Property (papers 4-6)

Journal of Financial Management of Property and Construction

ISSN: 1366-4387

Article publication date: 8 November 2011



Davis, P. (2011), "Property (papers 4-6)", Journal of Financial Management of Property and Construction, Vol. 16 No. 3.



Emerald Group Publishing Limited

Copyright © 2011, Emerald Group Publishing Limited

Property (papers 4-6)

Article Type: Guest editorial 2 From: Journal of Financial Management of Property and Construction, Volume 16, Issue 3

It was with great pleasure that I accepted the invitation to become involved in this 15th anniversary issue of the journal, celebrating its creation in bringing together traditional strengths of property research at Ulster University and construction research at Salford University to build a nexus for property and construction research. In an increasingly competitive global environment, pressure is being applied to the boundaries of traditional disciplines. Whilst much can be gleaned from the worlds of finance engineering and business management, there is much still that property and construction can learn from each other, not least in how externally sourced modern techniques are being adopted and adapted within the respective disciplines.

The three property papers in this issue cover a broad range of the discipline. They also have elements which can be considered thematically related. Two of the papers are based in the developing world, one looking at the financing of housing in Nigeria, the other at the portfolio performance potential of property stock in a South African context. Two of the papers consider the broad aspect of risk analysis and reduction, first in the South African Portfolio context, the second in terms of development appraisal. Two of the papers can perhaps be characterised as suggesting that traditional and/or less complex methods have the potential to be relatively effective, first in terms of informal housing finance and second with regards to development appraisal techniques.

The first property paper by Peter Byrne, Pat McAllister and Peter Wyatt examines the performance of residual development appraisal – the traditional “yardstick” of development feasibility. The paper examines traditional and more sophisticated manifestations of the approach in order to determine whether increased sophistication yields performance enhancement. This is both important and topical given the increasing focus on demonstrating financial and economic feasibility of schemes seeking government approval and as the basis for determining the financial contribution from developers to public infrastructure provision. The findings are interesting in that sophistication does not appear to be related to performance, rather that the performance of more simple and more complex methods appears to be broadly similar. Whilst this may give succour to proponents of traditional approaches, it places a considerable question mark against the entire practice of residual development appraisal and its suitability for the expanded role to which it is increasingly being put. The further study to which this paper is a precursor is to be welcomed and is likely to prove of great interest to policy makers and practitioners in the development field.

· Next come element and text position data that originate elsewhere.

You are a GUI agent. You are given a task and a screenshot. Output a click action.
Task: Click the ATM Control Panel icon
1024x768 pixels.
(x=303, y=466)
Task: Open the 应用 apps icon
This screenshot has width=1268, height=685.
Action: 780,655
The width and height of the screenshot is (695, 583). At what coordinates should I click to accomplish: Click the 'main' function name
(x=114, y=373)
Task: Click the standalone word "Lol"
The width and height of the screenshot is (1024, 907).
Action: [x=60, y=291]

The second paper by Abel Olaleye examines the potential diversification benefits of listed property stock for mixed asset portfolios, in a South African context. The paper adopts a variety of modern analytic approaches to measure performance enhancement and risk reduction benefits from the introduction of property stock to multi-asset portfolios. It finds that in this instance, return enhancement is more marked than risk reduction. It also suggests that property stock has more limited diversification benefits than the literature to date has suggested, adding to the debate surrounding the nature of REITs and other listed property stock, as to whether they perform more like direct real estate or equities in a portfolio. One important message from the paper is to be wary of generalisation across market areas, particularly when one moves away from the more tightly interrelated markets of Western Europe and North America.

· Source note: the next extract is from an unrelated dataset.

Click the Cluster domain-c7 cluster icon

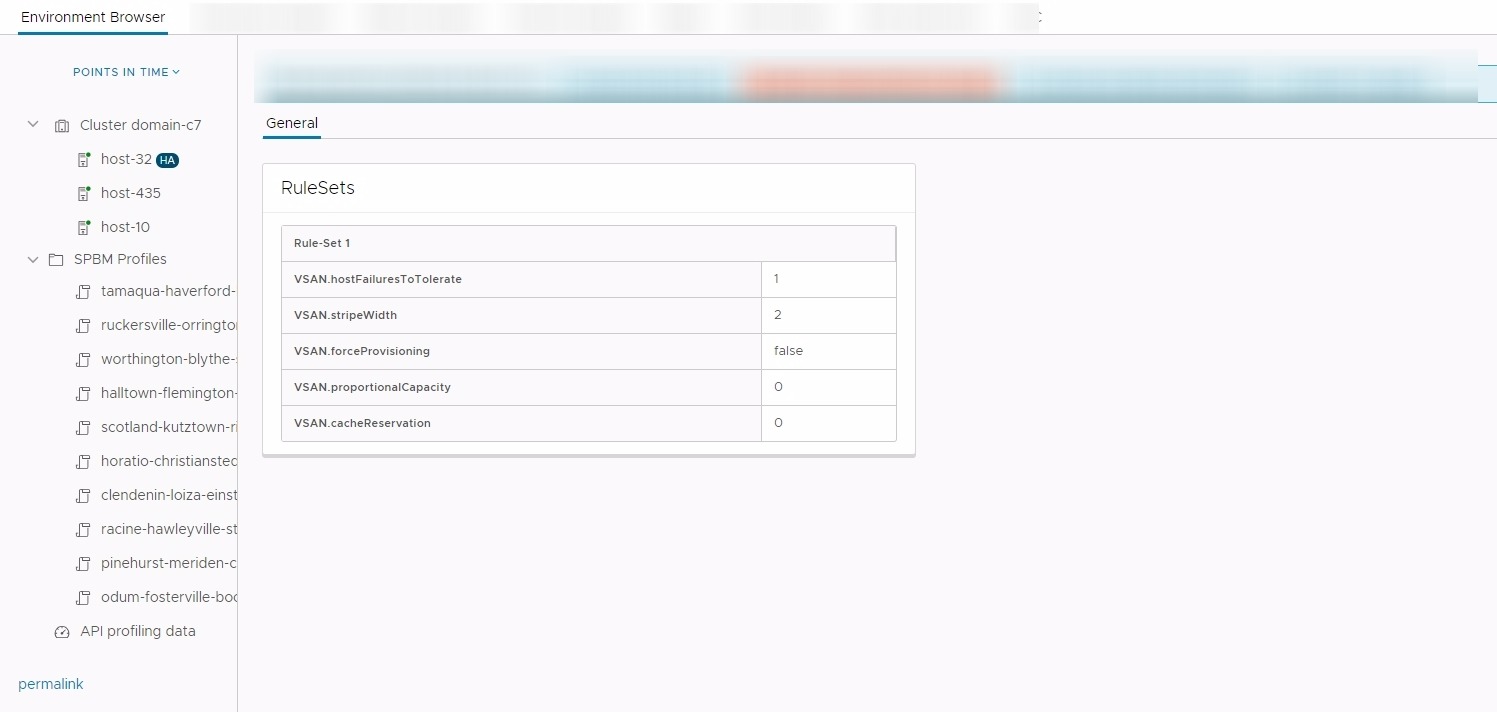62,126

The final property paper by S.D. Wapwera, Ali Parsa and Charles Egbu examines the role of finance for low-income housing in Nigeria. It identifies an area of market failure in terms of formal avenues of credit provision. This is likely to be a common problem across the developing world and has its obvious echoes in developed economies, post “credit crunch”. It identifies a range of traditional and informal sources of finance which, to an extent, fill the gap left by the absence of modern credit facilities. Some of these exhibit characteristics not dissimilar to the early stages of the development of building societies and other mutuals, as well as the tontines and other schemes which have been utilised elsewhere to allow individuals to exploit community capital for the purposes of housing provision and business expansion. The paper identifies the potential of this informal sector to become the basis for more formalised, “home grown” providers of housing finance, rather than merely a stop gap until established providers enter the market.

Together the three papers combine to give an impression that there is considerable scope for continued analysis and scrutiny of accepted approaches and received wisdom in different market settings. From a developing world perspective, the knowledge that more simple approaches may perform as well as their more sophisticated brethren, that home grown solutions may be as valuable as imported and that local conditions may affect outcomes, is perhaps of particular note.